Nim language reaches 1.0 status


Nim, a statically-typed systems programming language that draws on concepts from languages like Python, Pascal, and Ada, has reached a 1.0 release status. Generating native dependency-free executables, Nim can compile to JavaScript, C, or C++, enabling the language to be used for back-ends and front-ends.

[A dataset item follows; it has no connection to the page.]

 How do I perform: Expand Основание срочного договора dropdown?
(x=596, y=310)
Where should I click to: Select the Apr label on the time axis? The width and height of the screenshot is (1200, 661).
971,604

The Nim 1.0 release marks the beginning of a stable base to build on in upcoming years, with future versions to maintain backward compatibility with code written in the current version. Nim 1.0 includes a number of improvements:

  • A bug enabling int to be implicitly converted to range types of smaller sizes has been fixed.
  • Inline iterators returning lent T types are now supported.
  • uint64 is now a regular ordinal type. Thus high(uint64) compiles and yields the correct value.
  • encodings.getCurrentEncoding now distinguishes between the console’s encoding and the OS encoding. This change impacts Windows only.
  • json.parseJsonFragments iterator has been added that can speed up JSON processing when there are JSON fragments separated by whitespace.
  • The Nim compiler no longer recompiles the Nim project via nim c -r if no dependent Nim file has changed.
  • The compiler warns about unused module imports.
  • unicode.Rune16 has been removed without any deprecation period. The name was found to be wrong and no uses of it were found in the wild.

Nim is a compiled, garbage-collected systems programming language that borrows multiple constructs from Python and Pascal-inspired type sections. It also has multi-line lambdas.

Where to download Nim

You can download Nim installers for Windows and Unix systems from the project website.